Os norte-americanos, quando falta cerca de um mês para a ida às urnas, onde Trump se vai bater com Biden para um segundo mandato, estão, segundo a generalidade dos relatos nos media do país, sem poder garantir a 100% se o seu Presidente está ou não doente com gravidade ou até se está, de todo, doente, porque as dúvidas surgiram de imediato e alguns pesos-pesados da sociedade norte-americana, como o conhecido cineasta Michael Moore, mostram fortes dúvidas sobre se se trata ou não de um esquema criado para lidar com as suas dificuldades na campanha, onde vai atrás do adversário em todas as sondagens.

O cineasta acha que Trump e os seus conselheiros eleitorais procuram, através da encenação da doença, um impulso extra para as sondagens e, logo a seguir, criar condições para adiar o pleito eleitoral para conseguir recuperar do atraso que leva nas intenções de voto.

Esquema para adiar eleições?

Vai ou não haver efeitos pesados na campanha para a corrida de Novembro à Casa Branca?
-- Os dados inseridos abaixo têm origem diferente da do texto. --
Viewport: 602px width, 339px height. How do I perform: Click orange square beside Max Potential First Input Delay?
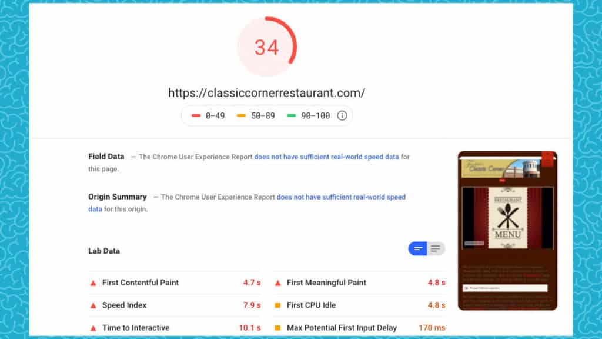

Um deles é já evidente: Trump , de 74 anos, não poderá voltar a dizer que a sua condição física "excepcional" lhe confere vantagens sobre Biden, de 77, a quem não se cansou, na campanha até agora feita, nem no debate entre os dois, de sublinhar que chamar velho e cansado e fragilizado, exigindo mesmo um teste ao consumo de drogas porque acreditava que o democrata já mal conseguia caminhar, quando mais aguentar a pedalada exigida pela campanha eleitoral.

E se deixar o hospital poderá voltar à rua, nos próximos dias, mantendo o risco de ser ainda portador do vírus? A estas perguntas, só o tempo dará resposta.

Mas os analistas admitem que esse poderá ser o "A de trunfo" na sua manga, que é dizer que já está com saúde sólida mas que não pode ir para a rua fazer campanha porque ainda se mantém o risco de contágio, o que pode enquadrar uma razão para pedir um adiamento das eleições.

Isto tem especial importância porque o atraso que leva para Joe Biden ainda pode ser recuperado, mas o seu maior inimigo neste momento é mesmo o calendário...

Por outro lado, os seus adversários poderão ter mais tempo para diluir o efeito "sentimental" da doença e reforçar a ideia de que o Presidente foi vítima da sua irresponsabilidade porque sempre fez questão de minimizar a importância da doença, gozando mesmo com Biden por andar sempre com uma "máscara gigante"...

E estão ainda frescas na memória as ridículas afirmações que fez sobre lavagens aos pulmões com lixívia e outros detergentes para matar o vírus.

Uma sondagem recente avança que, nesse sentido, que o Presidente republicano foi vítima da desvalorização da infecção e baixou a guarda.

Por outro lado, Biden está a ser uma das maiores vítimas colaterais da infecção de Trump. Deixou de ter a atenção dos media e as suas iniciativas de campanha não estão a ter o acompanhamento que seria natural nesta fase da campanha, porque o foco está todo no mais famoso doente do mundo por Covid-19 da actualidade.

As eleições podem ser adiadas?

Existe uma lei, que data de 1845, que diz que as eleições nos UA se realizam na primeira segunda-feira de Novembro a cada 4 anos, o que este ao calha a 03 desse mês.

Mas ainda porque, no caso de ser colocada a possibilidade com a actual situação sanitária de Donald Trump, apenas a votação nesse sentido do Congresso e dos Representantes permitiria alterar essa mesma lei de 1845, o que é altamente improvável, visto que, se os republicanos dominam o Congresso, a Câmara dos Representantes está nas mãos dos democratas, e só se isso também interessar a Joe Biden - o que parece, para já, improvável - é que esse adiamento seria possível.

E então, o que poderia levar os democratas a aceitar o adiamento? Simples, se as sondagens mostrarem que os eleitores poderão castigar Joe Biden se Trump conseguir construir a ideia do coitadinho que está doente e os seus adversários querem tirar proveito da sua debilidade.

O que, para já, ainda não parece sero caso e o que mais se aproxima é que os eleitores vejam na sua infecção pela Covid-19 um resultado directo da sua irresponsabilidade.

O que a Constituição garante é que o mandato de Donald Trump, suceda o que suceder com o calendário eleitoral, termina a 21 de Janeiro de 2021, e, a partir daí, o seu poder fica reduzido a zero, tendo de ser escolhido quem vai dirigir o país entre os lideres do Congresso e da Câmara dos Representantes.